This year is one of the busiest, if not THE busiest year ever at the WSOP. People are cramming into the Amazon Room at the Rio to witness their favorite poker stars win it all. Although poker is an exciting sport that will no doubt continue its exponential growth over the next few years, it's imperative for organizers to remember that poker has a long ways to go before becoming a true spectator sport.
If you were in the Amazon Room during the H.O.R.S.E. Event you would understand what I'm talking about. Essentially every available empty space near the event was taken. If you wanted to see some action you had to wait until someone moved and then scurry in and take their place. I watched some fans stake out their claims on the floor while players went on 15 minute breaks. Those that didn't have patience didn't get to see anything. It was definitely not an ideal condition for spectators.
On the other hand, all these people didn't pay anything to watch their favorite poker "athletes" play. I believe one of the reasons poker has grown so much is the accessibility factor. It's much easier to get into poker than mainstream sports like football, basketball and baseball.
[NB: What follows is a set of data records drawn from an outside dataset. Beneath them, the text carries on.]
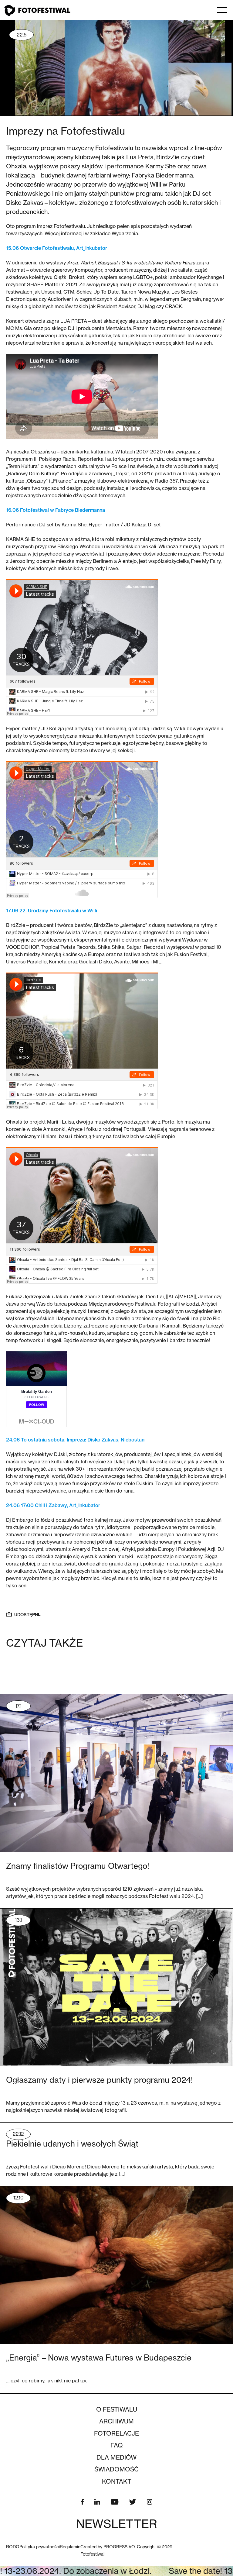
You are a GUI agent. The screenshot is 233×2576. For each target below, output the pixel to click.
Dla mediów (116, 2457)
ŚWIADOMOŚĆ (116, 2469)
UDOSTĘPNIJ (28, 1614)
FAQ (116, 2445)
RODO (12, 2546)
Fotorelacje (116, 2433)
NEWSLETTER (116, 2524)
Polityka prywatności (39, 2546)
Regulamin (70, 2546)
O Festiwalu (116, 2409)
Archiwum (116, 2421)
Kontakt (116, 2481)
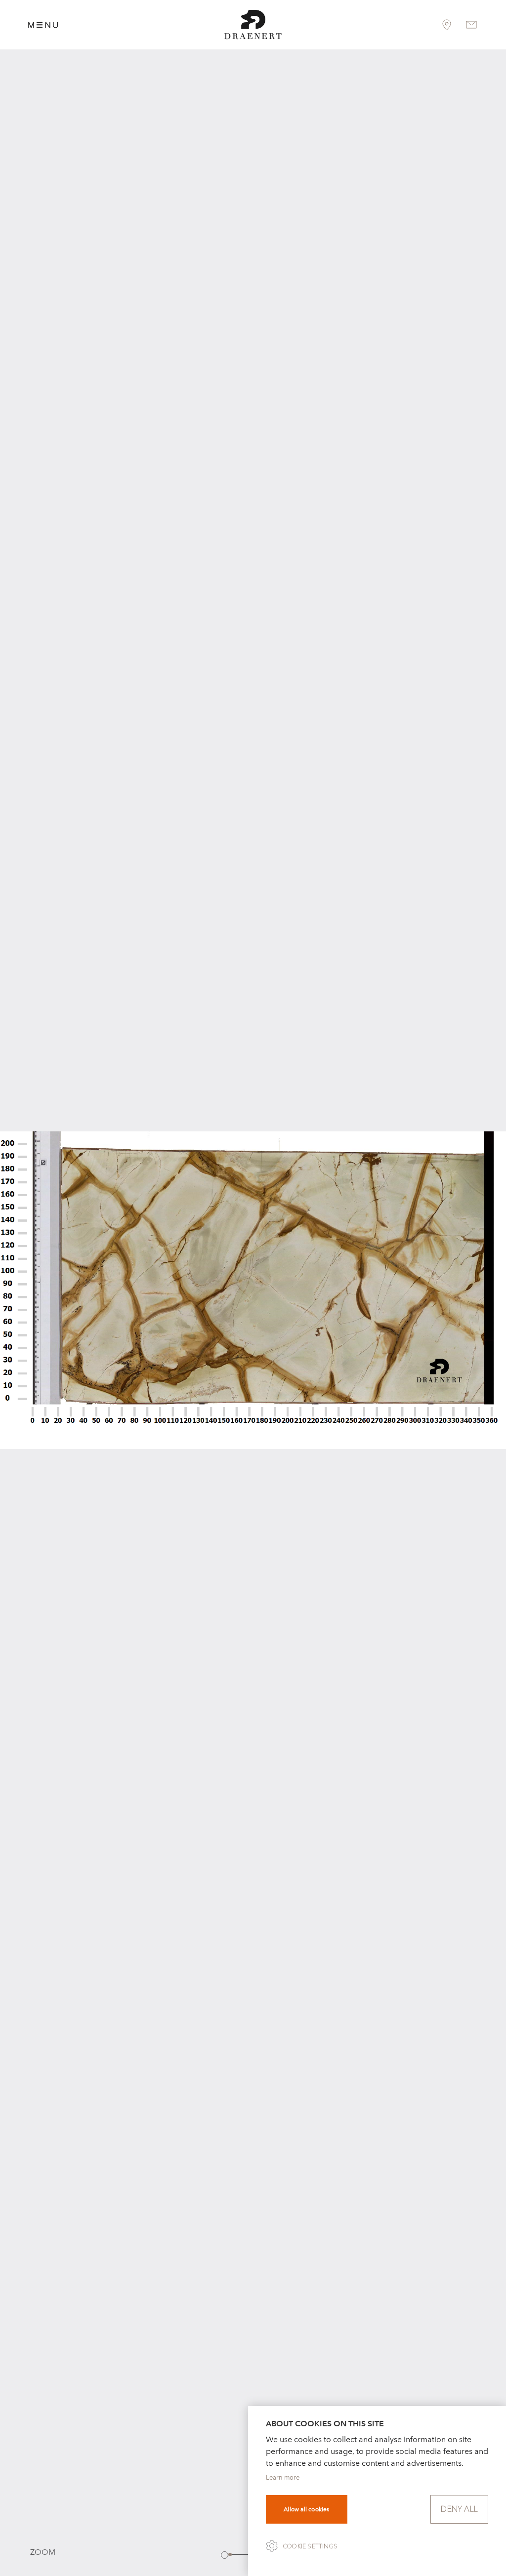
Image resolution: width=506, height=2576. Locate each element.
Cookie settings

One has to wonder how long this "accessibility" will last. If 8,000 people come to play in the Main Event, that's one thing. If 8,000 people come to watch the Main Event on the final day, that represents a serious problem.
What is the answer? Is it selling tickets to big poker games? That seems unlikely, and you wonder how many people would actually pay to watch a card game. How about limiting the number of spectators? Possible, but I don't think that would sit well with many of the fans that have been watching for years.
Of course the obvious option is to do nothing and wait until the WSOP outgrows the Amazon Room and simply gets a bigger venue. But the problem with a bigger venue is that fans may feel even more distanced from the game.
The other concern with the growth of poker is how exactly the professionals will be treated. Some players have suggested there should be some sort of compensation just like professional athletes in other sports are accustomed to. There is already a form of this in the sponsors and the poker rooms, but it raises some serious questions about whether a card player's "union" would work and what effect it would have on the game.
It's a fine balancing act, and at times it seems contradictory. Poker organizers want their stars to be celebrities but at the same time they want them to be accessible to fans. Which side will win out? Nobody knows, but what happens in the next few years will likely be a forecast of what is to come over the next 20.